Saturday, September 09, 2006

Uh oh, busted!

For those of us who never believed any connection existed between Saddam Hussein and terrorists, vindication has arrived.

A declassified report released yesterday by the Senate Select Committee on Intelligence revealed that U.S. intelligence analysts were strongly disputing the alleged links between Saddam Hussein and al-Qaeda while senior Bush administration officials were publicly asserting those links to justify invading Iraq.


There are those who say "Middle East" and think of a large, homogeneous group of Arabs who all speak the same language and all worship the same religion and all hate America. Those are the people who think that Saddam Hussein might ever have worked with terrorists. In the real world, we know that not only are there different ethnicities, there are substantially different versions of the religion and that one of the main dynamics of the Middle East is the friction between unpopular and wealthy secular leaders versus impoverished populations at large.

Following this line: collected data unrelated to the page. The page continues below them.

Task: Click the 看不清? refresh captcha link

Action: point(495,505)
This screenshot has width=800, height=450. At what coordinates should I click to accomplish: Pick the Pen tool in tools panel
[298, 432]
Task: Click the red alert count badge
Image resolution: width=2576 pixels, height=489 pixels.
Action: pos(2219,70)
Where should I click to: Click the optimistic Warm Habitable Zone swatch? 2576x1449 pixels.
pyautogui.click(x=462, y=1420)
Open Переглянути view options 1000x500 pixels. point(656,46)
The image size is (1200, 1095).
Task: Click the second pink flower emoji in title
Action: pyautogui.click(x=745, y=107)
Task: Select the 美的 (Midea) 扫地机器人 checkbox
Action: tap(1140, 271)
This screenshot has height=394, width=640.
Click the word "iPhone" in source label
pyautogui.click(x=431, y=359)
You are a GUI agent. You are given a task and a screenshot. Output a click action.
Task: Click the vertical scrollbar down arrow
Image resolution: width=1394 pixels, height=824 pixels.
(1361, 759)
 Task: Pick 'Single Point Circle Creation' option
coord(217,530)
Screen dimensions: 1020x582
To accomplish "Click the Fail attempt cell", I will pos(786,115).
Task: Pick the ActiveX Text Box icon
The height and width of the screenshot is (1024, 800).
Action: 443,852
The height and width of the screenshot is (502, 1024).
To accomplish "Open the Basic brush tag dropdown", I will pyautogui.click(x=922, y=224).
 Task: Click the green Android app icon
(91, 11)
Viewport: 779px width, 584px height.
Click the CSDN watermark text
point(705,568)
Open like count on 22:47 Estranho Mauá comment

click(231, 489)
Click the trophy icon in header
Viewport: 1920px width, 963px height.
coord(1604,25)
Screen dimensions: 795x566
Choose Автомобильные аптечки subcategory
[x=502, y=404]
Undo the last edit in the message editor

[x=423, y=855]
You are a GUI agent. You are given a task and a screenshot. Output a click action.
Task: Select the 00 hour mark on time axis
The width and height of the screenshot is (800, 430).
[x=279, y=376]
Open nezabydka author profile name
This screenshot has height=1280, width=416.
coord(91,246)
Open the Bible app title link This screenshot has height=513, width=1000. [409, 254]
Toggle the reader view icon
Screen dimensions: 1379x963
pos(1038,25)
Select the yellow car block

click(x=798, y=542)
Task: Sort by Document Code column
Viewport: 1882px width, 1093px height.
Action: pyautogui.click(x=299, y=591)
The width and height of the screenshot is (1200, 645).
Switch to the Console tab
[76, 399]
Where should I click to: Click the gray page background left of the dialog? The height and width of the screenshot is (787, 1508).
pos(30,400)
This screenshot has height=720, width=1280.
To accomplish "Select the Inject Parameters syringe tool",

The terrorists, by and large, are representatives of the people, not the governments, and much of their energy is actually directed at the hated governments (see Egypt, Saudi Arabia, and formerly, Iraq). A book well worth reading on this subject is Bernard Lewis' "The Crisis of Islam".

Evidently our administration did not understand or appreciate (or deliberately ignored) these differences. However, according to this report, intelligence sources were almost certain that Hussein had never had anything to do with terrorists. And yet the administration continued making claims otherwise.

In a classified January 2003 report, for instance, the CIA concluded that Hussein "viewed Islamic extremists operating inside Iraq as a threat." But one day after that conclusion was published, Levin noted, Vice President Cheney said the Iraqi government "aids and protects terrorists, including members of al-Qaeda."

Intelligence reports in June, July and September 2002 all cast doubts on a reported meeting in Prague between Iraqi intelligence agents and Sept. 11 hijacker Mohamed Atta. Yet, in a Sept. 8, 2002, appearance on NBC's "Meet The Press," Cheney said the CIA considered the reports on the meeting credible, Levin said.

In February 2002, the Defense Intelligence Agency concluded that "Iraq is unlikely to have provided bin Laden any useful [chemical and biological weapons] knowledge or assistance." A year later, Bush said: "Iraq has also provided al-Qaeda with chemical and biological weapons training."


I'm sure there are those who still believe that Iraq had WMDs and had connections to terrorists. But logically speaking, doesn't Bush have to have sources in order to know something? And if his sources were telling him the wrong information, where was he getting the idea that the situation was otherwise? The answer to that, of course, is that's what the neocons and warhawks wanted to believe.

1 comment:

Alexander Wolfe said...

I honestly don't know how anyone can trust the Bush administration on anything related to terrorism or Iraq, when they've been so wrong about so much. At some point, your credibility just runs out, right?